> [ASSIGNED TASK]: Below are the records; copy every line in them that holds the string "next".

↓↓↓

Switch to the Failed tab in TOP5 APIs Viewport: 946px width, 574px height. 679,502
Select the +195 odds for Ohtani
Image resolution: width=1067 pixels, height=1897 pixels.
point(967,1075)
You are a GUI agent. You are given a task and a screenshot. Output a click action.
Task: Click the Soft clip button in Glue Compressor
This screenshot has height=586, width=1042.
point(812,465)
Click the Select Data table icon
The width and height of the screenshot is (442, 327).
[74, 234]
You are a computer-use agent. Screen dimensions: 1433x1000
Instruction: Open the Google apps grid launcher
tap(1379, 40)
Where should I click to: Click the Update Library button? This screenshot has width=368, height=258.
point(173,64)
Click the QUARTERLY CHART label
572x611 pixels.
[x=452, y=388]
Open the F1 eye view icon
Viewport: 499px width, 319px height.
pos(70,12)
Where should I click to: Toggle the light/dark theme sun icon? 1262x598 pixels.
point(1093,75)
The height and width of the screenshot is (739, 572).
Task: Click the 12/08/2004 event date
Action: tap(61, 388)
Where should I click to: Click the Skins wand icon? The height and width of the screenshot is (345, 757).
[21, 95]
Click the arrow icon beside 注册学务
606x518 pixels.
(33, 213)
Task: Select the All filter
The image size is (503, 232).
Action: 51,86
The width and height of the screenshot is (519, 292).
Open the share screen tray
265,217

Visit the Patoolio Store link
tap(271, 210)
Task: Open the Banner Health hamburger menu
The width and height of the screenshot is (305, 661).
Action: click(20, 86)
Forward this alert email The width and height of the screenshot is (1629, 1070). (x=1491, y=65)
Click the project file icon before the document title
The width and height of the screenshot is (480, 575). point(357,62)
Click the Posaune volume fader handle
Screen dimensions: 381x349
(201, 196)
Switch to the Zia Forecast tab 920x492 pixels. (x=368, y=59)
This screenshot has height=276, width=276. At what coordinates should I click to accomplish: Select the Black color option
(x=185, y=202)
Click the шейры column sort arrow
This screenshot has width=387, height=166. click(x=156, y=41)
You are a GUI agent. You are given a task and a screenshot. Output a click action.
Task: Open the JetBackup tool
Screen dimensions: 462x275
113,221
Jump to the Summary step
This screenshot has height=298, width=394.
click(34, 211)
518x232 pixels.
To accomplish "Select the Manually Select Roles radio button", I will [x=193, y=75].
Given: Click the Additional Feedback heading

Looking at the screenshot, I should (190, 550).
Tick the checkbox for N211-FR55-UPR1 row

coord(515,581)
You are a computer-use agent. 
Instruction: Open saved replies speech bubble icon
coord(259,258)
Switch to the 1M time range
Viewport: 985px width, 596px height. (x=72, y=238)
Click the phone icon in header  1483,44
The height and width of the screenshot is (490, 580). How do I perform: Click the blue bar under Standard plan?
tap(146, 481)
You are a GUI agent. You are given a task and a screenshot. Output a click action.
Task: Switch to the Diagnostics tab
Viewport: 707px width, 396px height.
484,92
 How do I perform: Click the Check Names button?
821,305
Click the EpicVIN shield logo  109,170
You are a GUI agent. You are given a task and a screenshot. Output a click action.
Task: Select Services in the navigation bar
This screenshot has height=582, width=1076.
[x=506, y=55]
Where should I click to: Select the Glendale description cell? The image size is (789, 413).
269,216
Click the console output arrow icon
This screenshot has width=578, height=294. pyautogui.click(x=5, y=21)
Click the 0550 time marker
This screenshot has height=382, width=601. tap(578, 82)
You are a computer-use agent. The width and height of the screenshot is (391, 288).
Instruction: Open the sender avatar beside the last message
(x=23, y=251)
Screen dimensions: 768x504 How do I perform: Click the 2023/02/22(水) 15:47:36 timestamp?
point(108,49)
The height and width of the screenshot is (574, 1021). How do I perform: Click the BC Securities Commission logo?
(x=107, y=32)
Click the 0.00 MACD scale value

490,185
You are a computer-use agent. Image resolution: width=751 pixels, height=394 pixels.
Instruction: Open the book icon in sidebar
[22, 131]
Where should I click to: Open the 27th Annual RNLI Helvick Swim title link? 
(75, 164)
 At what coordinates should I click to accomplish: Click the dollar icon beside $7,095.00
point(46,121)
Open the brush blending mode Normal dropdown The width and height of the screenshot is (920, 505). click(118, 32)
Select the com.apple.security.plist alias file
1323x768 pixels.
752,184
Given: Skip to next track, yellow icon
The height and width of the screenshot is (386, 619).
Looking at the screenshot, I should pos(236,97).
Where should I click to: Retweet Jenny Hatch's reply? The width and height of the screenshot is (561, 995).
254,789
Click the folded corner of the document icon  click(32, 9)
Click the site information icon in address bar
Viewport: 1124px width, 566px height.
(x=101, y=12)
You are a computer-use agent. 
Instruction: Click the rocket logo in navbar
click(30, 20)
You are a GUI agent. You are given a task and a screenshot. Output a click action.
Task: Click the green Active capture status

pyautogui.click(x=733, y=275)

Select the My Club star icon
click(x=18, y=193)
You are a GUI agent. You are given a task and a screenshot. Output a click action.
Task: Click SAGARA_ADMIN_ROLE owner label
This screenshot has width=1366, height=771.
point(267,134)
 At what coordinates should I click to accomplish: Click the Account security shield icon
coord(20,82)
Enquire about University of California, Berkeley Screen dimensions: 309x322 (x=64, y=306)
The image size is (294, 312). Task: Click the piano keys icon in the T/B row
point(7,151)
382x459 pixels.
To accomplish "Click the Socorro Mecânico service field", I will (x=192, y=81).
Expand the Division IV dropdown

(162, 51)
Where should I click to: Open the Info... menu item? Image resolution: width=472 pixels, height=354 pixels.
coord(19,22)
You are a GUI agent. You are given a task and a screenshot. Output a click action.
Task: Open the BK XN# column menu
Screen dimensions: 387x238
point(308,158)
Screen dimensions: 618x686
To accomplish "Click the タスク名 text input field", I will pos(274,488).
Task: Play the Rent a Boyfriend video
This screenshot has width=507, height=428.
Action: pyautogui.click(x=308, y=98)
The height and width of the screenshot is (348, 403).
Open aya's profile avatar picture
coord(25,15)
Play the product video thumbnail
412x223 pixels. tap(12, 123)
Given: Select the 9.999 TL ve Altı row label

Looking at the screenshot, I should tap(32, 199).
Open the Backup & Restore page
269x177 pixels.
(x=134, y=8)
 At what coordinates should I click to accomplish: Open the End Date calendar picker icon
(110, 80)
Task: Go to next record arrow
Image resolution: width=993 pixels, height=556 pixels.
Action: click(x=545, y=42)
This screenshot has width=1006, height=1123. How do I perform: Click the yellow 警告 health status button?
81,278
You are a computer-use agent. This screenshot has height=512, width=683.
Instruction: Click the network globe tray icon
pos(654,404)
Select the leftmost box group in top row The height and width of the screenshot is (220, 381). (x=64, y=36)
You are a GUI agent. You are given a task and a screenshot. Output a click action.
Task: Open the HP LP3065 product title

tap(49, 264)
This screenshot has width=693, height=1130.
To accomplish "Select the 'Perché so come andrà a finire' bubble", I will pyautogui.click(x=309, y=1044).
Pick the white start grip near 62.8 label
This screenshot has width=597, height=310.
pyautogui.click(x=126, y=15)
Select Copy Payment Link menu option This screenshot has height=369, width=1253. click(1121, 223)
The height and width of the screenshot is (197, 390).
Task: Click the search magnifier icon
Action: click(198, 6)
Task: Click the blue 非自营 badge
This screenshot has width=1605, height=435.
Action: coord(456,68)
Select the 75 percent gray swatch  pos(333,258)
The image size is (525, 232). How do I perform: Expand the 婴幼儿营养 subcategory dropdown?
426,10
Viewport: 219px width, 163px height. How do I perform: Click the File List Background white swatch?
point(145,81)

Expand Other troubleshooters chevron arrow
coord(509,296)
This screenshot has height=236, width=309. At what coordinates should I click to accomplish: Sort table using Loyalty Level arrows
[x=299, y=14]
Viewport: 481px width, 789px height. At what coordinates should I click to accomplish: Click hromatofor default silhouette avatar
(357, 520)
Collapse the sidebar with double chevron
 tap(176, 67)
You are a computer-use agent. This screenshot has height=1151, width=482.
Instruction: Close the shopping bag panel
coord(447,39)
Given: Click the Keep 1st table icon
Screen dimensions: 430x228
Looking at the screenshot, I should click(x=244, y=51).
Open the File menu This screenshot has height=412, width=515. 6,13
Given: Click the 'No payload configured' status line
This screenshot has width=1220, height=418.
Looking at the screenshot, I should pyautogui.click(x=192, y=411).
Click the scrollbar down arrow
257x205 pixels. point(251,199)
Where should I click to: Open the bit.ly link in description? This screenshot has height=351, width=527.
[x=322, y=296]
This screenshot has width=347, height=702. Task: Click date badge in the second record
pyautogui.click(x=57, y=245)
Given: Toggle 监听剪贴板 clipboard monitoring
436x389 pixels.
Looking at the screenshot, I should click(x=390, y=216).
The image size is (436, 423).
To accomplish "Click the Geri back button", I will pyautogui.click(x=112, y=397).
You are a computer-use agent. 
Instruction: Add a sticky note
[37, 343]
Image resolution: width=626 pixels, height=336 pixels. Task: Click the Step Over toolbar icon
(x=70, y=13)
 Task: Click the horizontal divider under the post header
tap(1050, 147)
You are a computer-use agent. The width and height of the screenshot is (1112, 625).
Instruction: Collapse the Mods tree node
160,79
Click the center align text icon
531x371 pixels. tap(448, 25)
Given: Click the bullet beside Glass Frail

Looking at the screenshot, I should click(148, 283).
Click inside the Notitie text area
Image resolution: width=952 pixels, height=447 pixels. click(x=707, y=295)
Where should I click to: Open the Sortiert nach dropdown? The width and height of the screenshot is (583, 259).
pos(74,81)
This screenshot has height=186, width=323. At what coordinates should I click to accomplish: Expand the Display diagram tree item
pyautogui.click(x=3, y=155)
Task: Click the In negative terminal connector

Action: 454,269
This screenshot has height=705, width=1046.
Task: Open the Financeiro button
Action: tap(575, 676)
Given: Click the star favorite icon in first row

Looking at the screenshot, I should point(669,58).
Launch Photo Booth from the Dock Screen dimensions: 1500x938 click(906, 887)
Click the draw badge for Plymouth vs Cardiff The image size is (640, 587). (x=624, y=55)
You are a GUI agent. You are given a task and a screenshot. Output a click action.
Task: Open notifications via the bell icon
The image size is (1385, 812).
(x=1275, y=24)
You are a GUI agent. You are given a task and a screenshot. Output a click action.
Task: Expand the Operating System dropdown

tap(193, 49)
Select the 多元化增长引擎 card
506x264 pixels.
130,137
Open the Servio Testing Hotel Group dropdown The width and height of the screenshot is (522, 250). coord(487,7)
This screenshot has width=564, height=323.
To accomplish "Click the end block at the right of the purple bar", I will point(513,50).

↑↑↑

> [TASK RESPONSE]:
Given: Skip to next track, yellow icon
Task: Go to next record arrow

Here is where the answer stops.